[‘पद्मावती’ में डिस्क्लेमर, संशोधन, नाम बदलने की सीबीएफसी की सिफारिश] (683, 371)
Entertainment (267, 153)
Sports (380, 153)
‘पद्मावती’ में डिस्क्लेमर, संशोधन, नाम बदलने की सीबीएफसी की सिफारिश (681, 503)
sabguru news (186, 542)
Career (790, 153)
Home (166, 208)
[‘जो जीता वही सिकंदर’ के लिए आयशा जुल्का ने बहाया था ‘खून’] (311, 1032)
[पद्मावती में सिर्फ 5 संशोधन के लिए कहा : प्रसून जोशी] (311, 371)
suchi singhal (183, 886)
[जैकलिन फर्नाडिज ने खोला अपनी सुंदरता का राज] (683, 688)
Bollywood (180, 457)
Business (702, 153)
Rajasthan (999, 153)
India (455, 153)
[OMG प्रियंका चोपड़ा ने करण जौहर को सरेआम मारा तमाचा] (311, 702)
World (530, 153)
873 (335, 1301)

■ **About this exercise**: Your task is to write out, exactly, the line that holds "Entertainment (267, 153)" and every line after it until the records end.

■ **Result**:
Entertainment (267, 153)
Sports (380, 153)
‘पद्मावती’ में डिस्क्लेमर, संशोधन, नाम बदलने की सीबीएफसी की सिफारिश (681, 503)
sabguru news (186, 542)
Career (790, 153)
Home (166, 208)
[‘जो जीता वही सिकंदर’ के लिए आयशा जुल्का ने बहाया था ‘खून’] (311, 1032)
[पद्मावती में सिर्फ 5 संशोधन के लिए कहा : प्रसून जोशी] (311, 371)
suchi singhal (183, 886)
[जैकलिन फर्नाडिज ने खोला अपनी सुंदरता का राज] (683, 688)
Bollywood (180, 457)
Business (702, 153)
Rajasthan (999, 153)
India (455, 153)
[OMG प्रियंका चोपड़ा ने करण जौहर को सरेआम मारा तमाचा] (311, 702)
World (530, 153)
873 (335, 1301)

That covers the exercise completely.